I chose SOAS for a short visit because it is one of the best resourced East Asian research centres in the UK. Among the journals I discovered there the International Journal of Asian Studies, Journal of Asian Studies and the Translator were most relevant to the project. For example, in the article "Translingual World Order: Language without Culture in Post-Russo-Japanese War Japan" published in Journal of Asian Studies, Sho Konishi highlighted the tension between the world language (translation) and the national language, and argued that the popularity of the world language was believed to have influenced the ethnic liberation of the native Taiwanese under the Japanese colonization. Also, in "Jessica Trevitt Speaks to David Damrosch: World Literature and Translation", published in the latest issue of The Translator, Damrosch addressed the relation between the study of world literature and translation. This is inspiring for the discussion of how translation can bring literature to a new readership and infuse a new cultural/literary space. Maggie Ann Bowers's article 'Asia‘s Europes: Anti-colonial Attitudes in the Novels of Ondaatje and Shamsie', introduced the idea of the nation state and citizenship being associated with European ideology. This is very interesting and can be applied to my project to explain the tasks of post-war translation and how it has supported the idea of re-building a decolonised nation-state after World War II.

The Journal of Postcolonial Studies is also very useful, especially the reviews of Mark Quigley‘s Empire's Wake: Postcolonial Irish Writing and the Politics of Modern Literary Form (2013) by Michael Cronin; and David Huddar's Involuntary Associations: Postcolonial Studies and World Englishes (2014) by Christina Hobbs. The reviews introduced how Quigley and Huddar tackled the (re)construction of colonial/postcolonial literary history and the ownership of languages. Ankhi Mukherjee's What is a Classic? Postcolonial Rewriting and Invention of the Cannon, will also be extremely useful according to its review by Garfrik Robert in Journal of Postcolonial Writing.
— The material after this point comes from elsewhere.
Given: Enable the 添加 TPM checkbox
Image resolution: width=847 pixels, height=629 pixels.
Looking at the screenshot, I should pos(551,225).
I found Lawrence Venuti‘s The Translator's Invisibility: A History of Translation (1995) and Translation Changes Everything: Theory and Practice (2013) most helpful to my project. Venuti explored in detail the history of translation from the 17th century, while his later work gathered together a collection of essays covering the translator's unconscious, translation ethics and retranslation. In addition, I also found other books useful, such as Evaluation in Translation (2012) as well as Translator as Communicator (1997), which examined the translator's decision making process and the ideology of translation.

There were still some books I found important to my research but which were not available at SOAS, such as Translation and Power (2002), Translation in a Postcolonial Context (1999), Translation and Identity (2006), Literature in Translation (2010). However, I was able to find these books in other libraries of the University of London or in the British Library nearby.

I would recommend other young scholars to apply for a British Library reader's card. I also suggest actively attending conferences, seminars or workshops to meet other researchers and build networks. For example, I took the opportunity to participate in some conferences during my stay in London, such as ARTIS Conference in Multidimensional Methodologies: Collaboration and Networking in Translation Research at UCL, the Second World Congress of Taiwan Studies at SOAS, and New Perspectives in Assessment in Translation Training: Bridging the Gap between Academic and Professional Assessment at Westminster University. These were all very rewarding as I could exchange ideas with those who share similar research interests and obtain valuable feedbacks on my research.

Finally, I acknowledge the European Association of Taiwan Studies in supporting my research visit to the SOAS library. This visit has made a significant contribution to the development of my project and has enriched my thinking about new directions for further research.

Tzu-yu Lin received her PhD in Comparative Literature, the University of Edinburgh, UK recently. She is a winner of the 2015 EATS Library Research Grant.